Spotting the FTC’s most reported crypto scams
If the cryptocurrency craze feels like a tempting way to make money, or you think you’re missing out, read on. Because, according to the FTC’s new data spotlight, scammers are banking on what you don’t know about cryptocurrency — or scammers’ tricks. And that could cost you serious money.
The FTC’s new data spotlight shows crypto is a common way for scammers to steal money, with over 46,000 people reporting losing more than a billion dollars in crypto to scams since the start of 2021. Many crypto scams begin with ads, posts, or messages on social media. And most crypto is lost to investment scams, where scammers get you to “invest” money, promising they’ll make you more — quickly. That’s a lie. You won’t make money and you’ll lose your initial “investment.”
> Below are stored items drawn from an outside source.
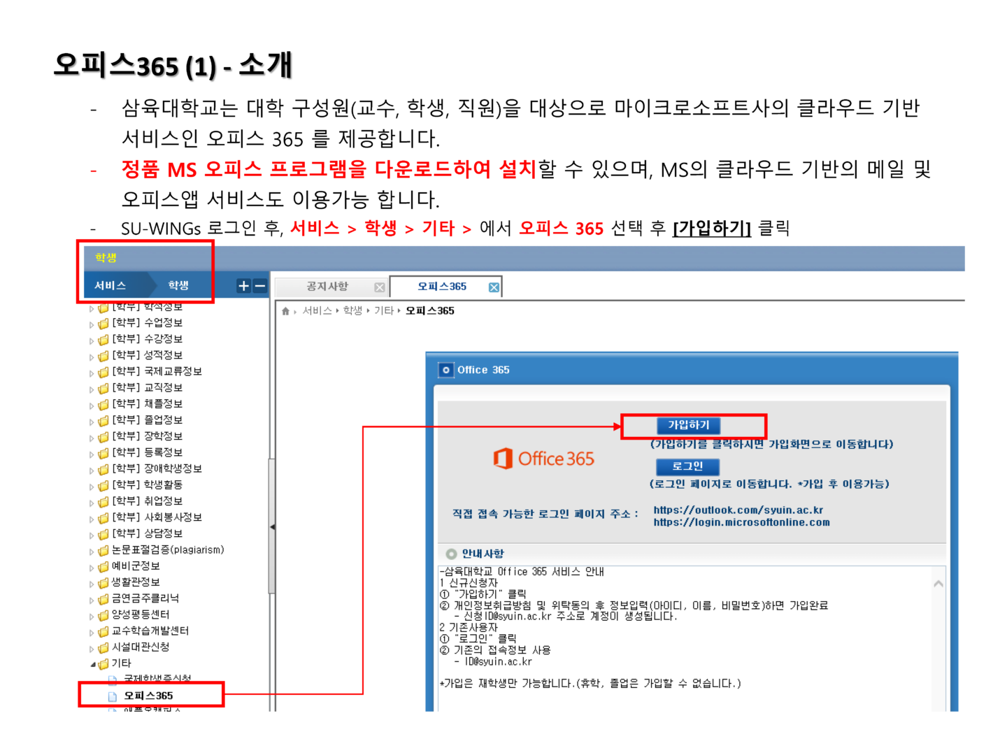Switch to the 공지사항 tab
Screen dimensions: 1007x755
pyautogui.click(x=329, y=286)
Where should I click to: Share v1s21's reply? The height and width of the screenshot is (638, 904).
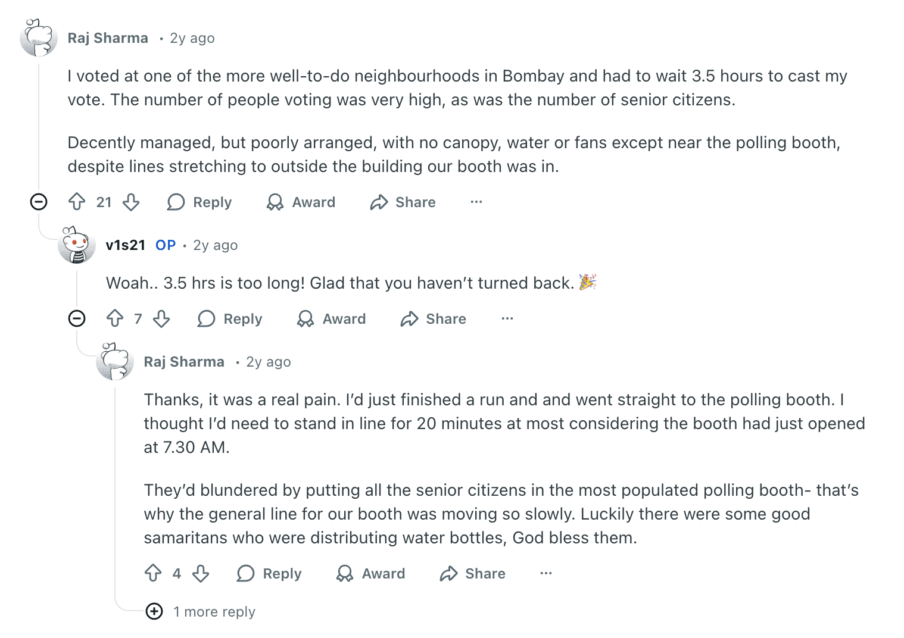coord(434,319)
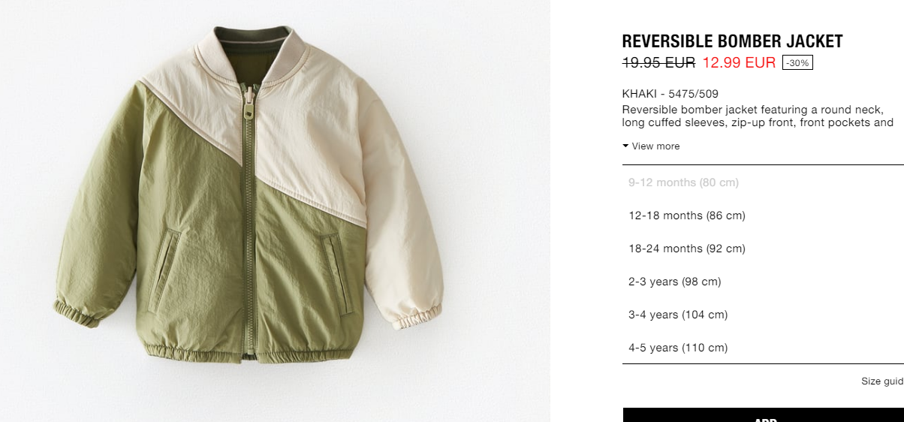Click the red 12.99 EUR sale price

click(x=739, y=63)
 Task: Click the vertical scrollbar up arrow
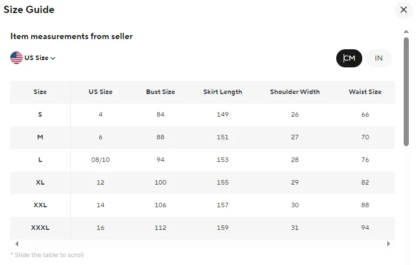pyautogui.click(x=406, y=32)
Scammers lurk in online dating apps and on social media, too. These scams might also involve an investment: your new love interest might boast about being rich and offer to help you get started in crypto investing. Don’t do it — those “investments” go straight into their pockets.
Scammers also impersonate major companies and the government. They’ll use messages or pop-ups to claim there’s a problem with your accounts, or a security breach, and the only way to “protect” yourself is to put your money in crypto. Don’t. It’s a scam.
To steer clear of crypto cons:
- Know that only scammers guarantee big payouts or fast, easy money. These lies get you to “invest” — but you won’t get any of your money back.
- Don’t mix online dating and investment advice. If a new online love interest wants to show you how to invest in crypto, it’s a scam.
- Spot the scammers asking you to send crypto. Real companies and government agencies will never tell you to buy cryptocurrency to sort out a problem or protect your money.